Em suma, é relativamente fácil para o governo encontrar desculpas. Os diferentes órgãos da ONU encarregados de direitos humanos estão pedindo há mais de 10 anos a realização destas análises antes da conclusão do acordo.

Ao contrário da União Europeia, a Suíça nunca incluiu cláusulas sobre direitos humanos em seus acordos. A única coisa que o país fez foi incluir uma referência às palavras da Declaração Universal dos Direitos Humanos no seu preâmbulo, o que não é coercivo. E, portanto, desnecessário. Esta é uma estratégia covarde do governo.

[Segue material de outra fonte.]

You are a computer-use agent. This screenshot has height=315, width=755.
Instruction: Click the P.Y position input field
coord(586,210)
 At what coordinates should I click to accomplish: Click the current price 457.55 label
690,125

swissinfo.ch: A Suíça mantém uma forte relação comercial com a China, como ela lida com a questão do respeito dos direitos humanos?

TB: No nível governamental há um diálogo entre Suíça e China, que visa estimular o respeito dos direitos humanos (Diálogo Sino-Suíço sobre Direitos Humanos). Ele gira em torno da pena de morte, respeito das minorias, liberdade religiosa e direitos econômicos e humanos, com a valorização da responsabilidade social das empresas.

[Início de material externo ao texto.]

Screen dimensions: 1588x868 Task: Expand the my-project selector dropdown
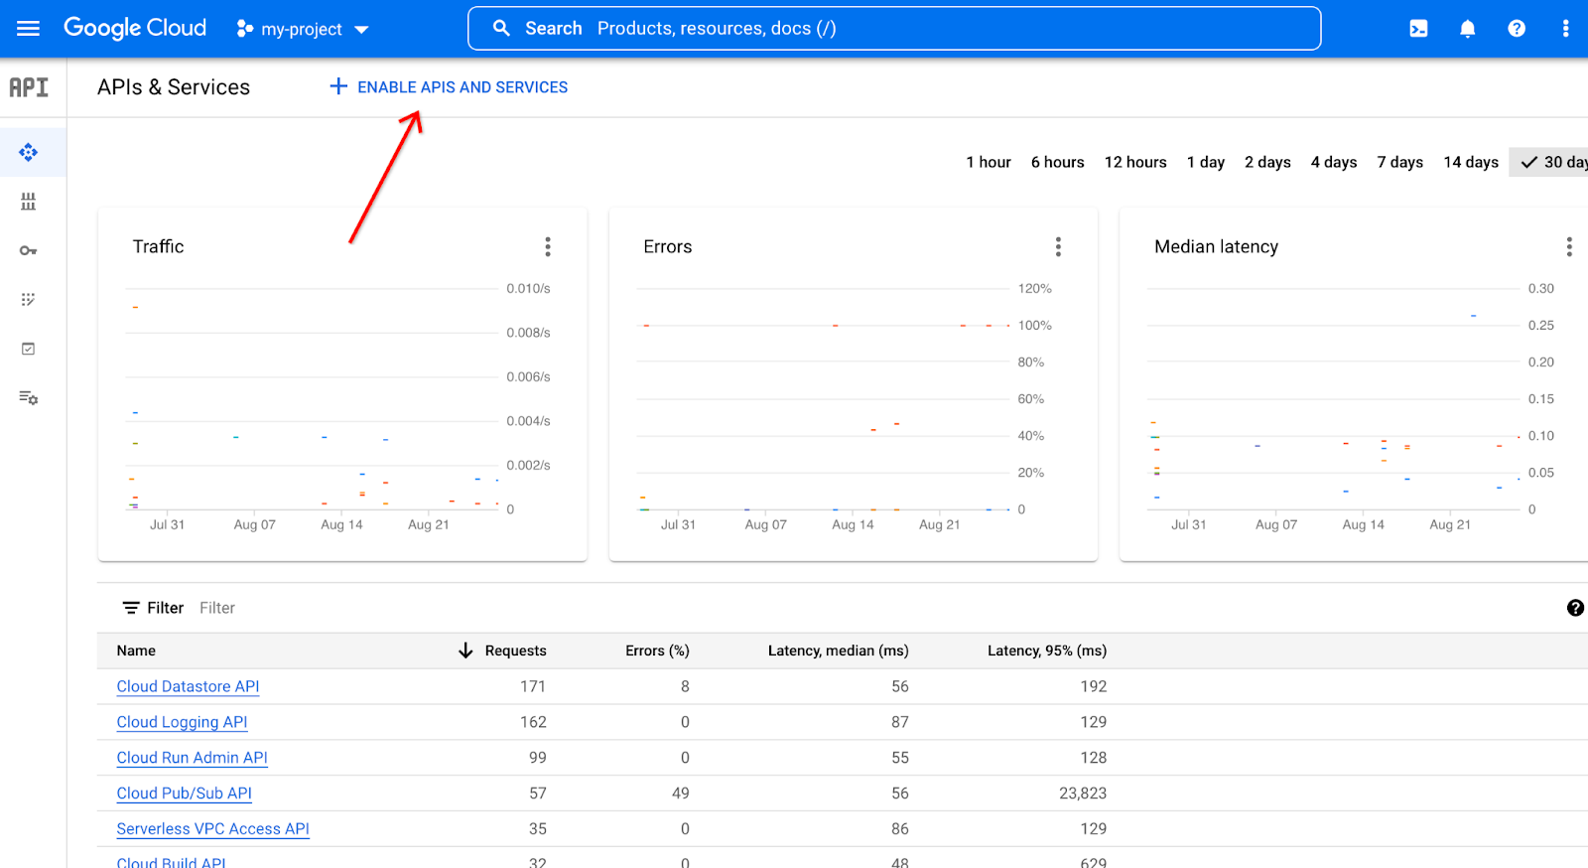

Por exemplo, na última avaliação da China realizada pela ONU, a Suíça foi o único país a ter se pronunciado sobre os direitos da minoria uigur. Uma questão muito sensível.

No entanto, o debate entre os dois países continua faltando, pois não vemos realmente nenhum resultado concreto.

swissinfo.ch: Se a Suíça incluir cláusulas coercivas, existe um risco de pressão da China?

T.B.: Provavelmente. Vimos a pressão feita sobre a Suíça quando ela acolheu os dois prisioneiros uigures de Guantánamo. Recentemente, também vimos a chantagem feita com a Noruega por causa da atribuição do Prêmio Nobel ao dissidente político encarcerado na China, Liu Xiaobo.

Esse é o problema de concluir um acordo com um país que se comporta desse jeito. Como a Suíça reagiria à pressão? Respeitaria suas convicções ou ficaria calada para manter seus interesses econômicos? Em todo caso, a Suíça deve mostrar coragem, ela não deveria privilegiar a economia às custas dos direitos humanos.

A Suíça mantém 22 acordos de livre comércio com 31 parceiros fora da UE.

A maioria destes acordos foram assinados no âmbito da Associação Europeia de Comércio. Mas com a China, a Suíça vai negociar cara a cara.

Se o acordo for concluído, a Suíça será o primeiro país europeu a assinar com Pequim.

A China é o quarto maior mercado para os produtos suíços, depois da União Europeia, Estados Unidos e Japão. Mais de 300 empresas suíças possuem 700 filiais na China.

A China é também o terceiro maior fornecedor da Suíça.

Em novembro de 2009, a então ministra da economia, Doris Leuthard, e o ministro chinês do comércio, Chen Deming, nomearam uma força-tarefa para analisar a viabilidade de um acordo de livre comércio entre os dois países. Em agosto de 2010, o grupo respondeu a favor de um acordo.

Em novembro de 2010, a Comissão de Política Exterior do Conselho Nacional (Câmara dos Deputados) aprovou um mandato para negociar um acordo sob duas condições:

A primeira, é a inclusão no acordo de um capítulo sobre desenvolvimento sustentável que leve em conta fatores ecológicos e sociais que garantam os princípios defendidos pela Organização Internacional do Trabalho (OIT).

A segunda, é uma informação sobre as implicações do acordo no setor agrícola.